A man from Columbus, Indiana opened an unexpected delivery and found over 350 vials of liquid THC. The delivery, according to the police, is valued at approximately $14,000.
Columbus Police Department are holding the delivery at the station and stated that the owner of the vials are welcome to stop by and claim it.
Asking for a friend…. I hear CPD is looking for the owner of 358 packages of THC Vape Juice with a street value of $14,000 mailed to the wrong house in Columbus yesterday. Stop by and see us during regular business hours to claim. Don’t forget your ID #dontsmokeandmail #oopsie pic.twitter.com/gHInRQ1dWl
— Columbus IN Police (@Columbus_Police) May 22, 2018
Mistaken deliveries of cannabis are not common, but not unheard of. A similar delivery happened last year when five-and-a-half pounds of cannabis was delivered to the wrong home address. In 2013, a Plymouth, Massachusetts woman sued FedEx after a large delivery was mistakenly sent to her home and men later came demanding the package be handed over. The incident lead to several arrests and, as she stated, the emotional distress of her children.
In Indiana though, cannabis regulation is much more restrictive than in other parts of the country.
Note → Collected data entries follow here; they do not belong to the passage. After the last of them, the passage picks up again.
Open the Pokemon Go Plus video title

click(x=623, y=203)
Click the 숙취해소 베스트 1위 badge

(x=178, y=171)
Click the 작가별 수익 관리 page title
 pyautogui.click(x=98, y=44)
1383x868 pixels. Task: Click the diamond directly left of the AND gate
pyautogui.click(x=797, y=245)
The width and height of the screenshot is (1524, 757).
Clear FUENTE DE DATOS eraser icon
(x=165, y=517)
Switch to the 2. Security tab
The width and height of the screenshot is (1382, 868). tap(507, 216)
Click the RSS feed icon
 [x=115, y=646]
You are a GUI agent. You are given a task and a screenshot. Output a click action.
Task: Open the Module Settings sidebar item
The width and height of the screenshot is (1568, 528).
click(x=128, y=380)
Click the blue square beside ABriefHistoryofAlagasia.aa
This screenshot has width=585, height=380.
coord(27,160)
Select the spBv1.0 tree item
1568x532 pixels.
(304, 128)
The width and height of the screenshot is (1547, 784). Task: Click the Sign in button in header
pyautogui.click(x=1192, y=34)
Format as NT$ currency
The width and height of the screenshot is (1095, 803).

A 2015 attempt at legalizing cannabis for severe medical conditions failed, but CBD was eventually approved for epilepsy in 2017.
In March, the new law legalizing CBD oil sales was signed by Gov. Bill Holcomb. It confirms that low-THC cannabis oil (containing less than 0.3 percent) is legal in the state and helps protects businesses from being raided due to confusion by authorities. “Indiana lawmakers delivered a bill that ensures Hoosiers who benefit from CBD oil can access it,” Holcomb said.
In March, a grocery store was raided for “possession of marijuana” even though their stock was not psychoactive. As a result of the recent legislation reaffirming the legal status in the state, fines cited last summer will be dropped and raided stock will be returned.